--- TASK OBJECTIVE ---
Only the lines from the one with "The width and" through the end of the data below belong in the answer, restated word for word, pictures excluded.

--- EXERCISE INPUTS ---
Start of Block

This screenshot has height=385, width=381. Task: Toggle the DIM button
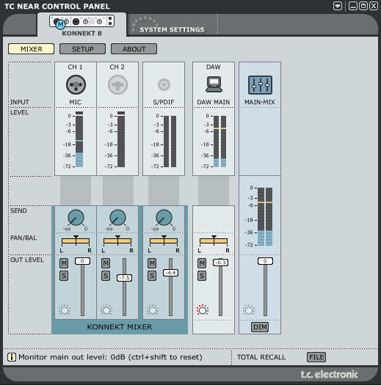coord(260,327)
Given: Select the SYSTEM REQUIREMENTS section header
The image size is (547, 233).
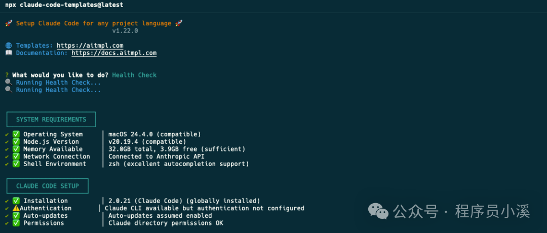Looking at the screenshot, I should pos(51,120).
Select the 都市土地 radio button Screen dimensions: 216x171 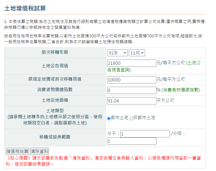click(109, 118)
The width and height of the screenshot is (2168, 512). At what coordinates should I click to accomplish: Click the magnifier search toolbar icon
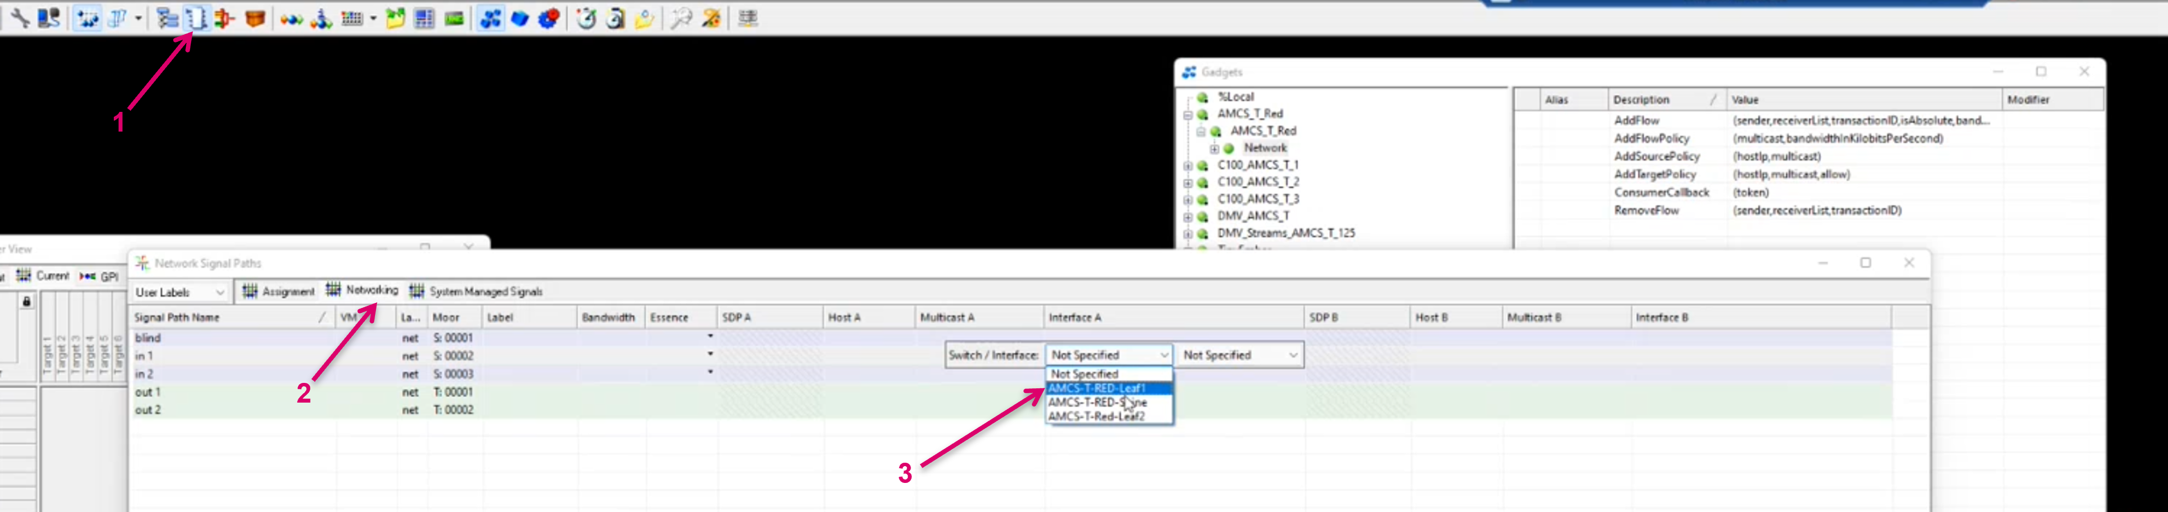[681, 18]
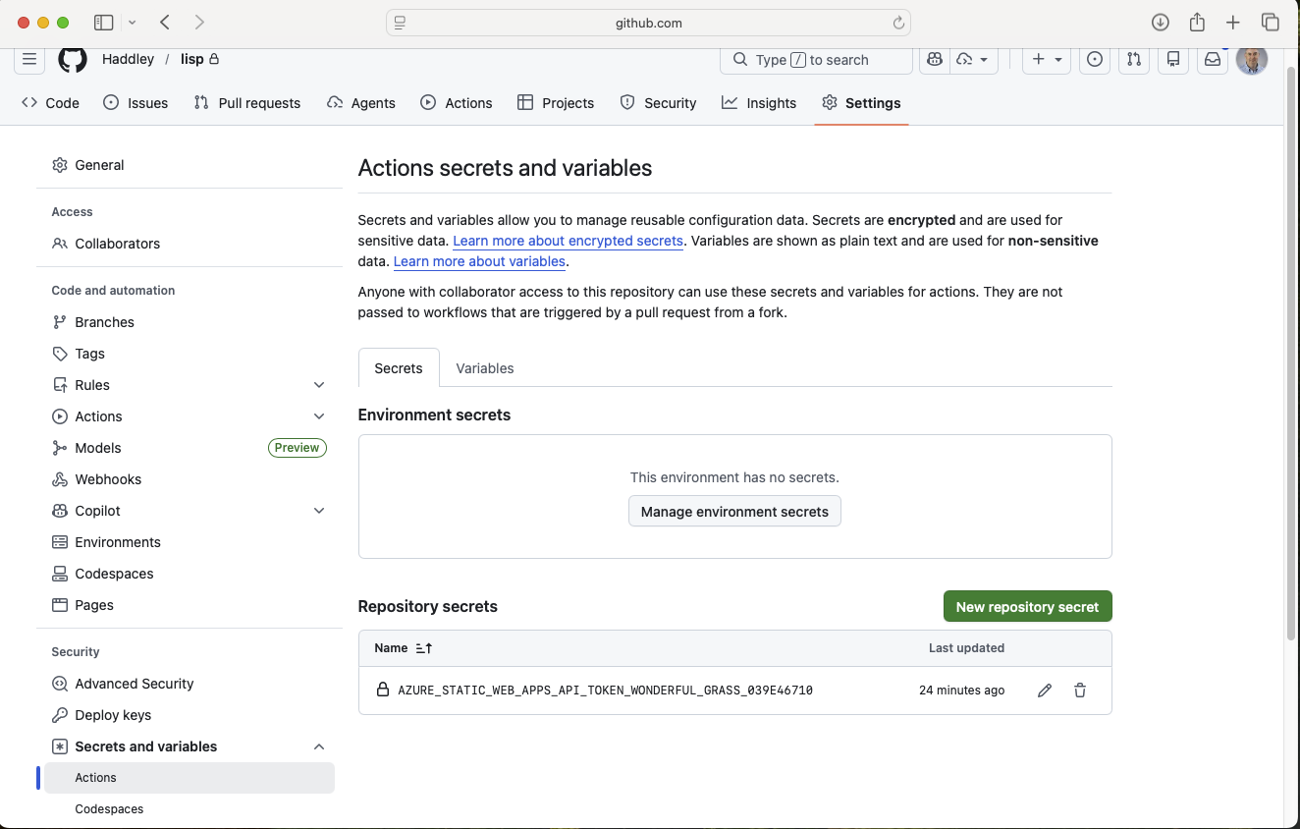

End of Block

--- RESPONSE FOR THIS EXERCISE ---
The width and height of the screenshot is (2168, 512). At what coordinates should I click to accomplish: Click the magnifier search toolbar icon
[681, 18]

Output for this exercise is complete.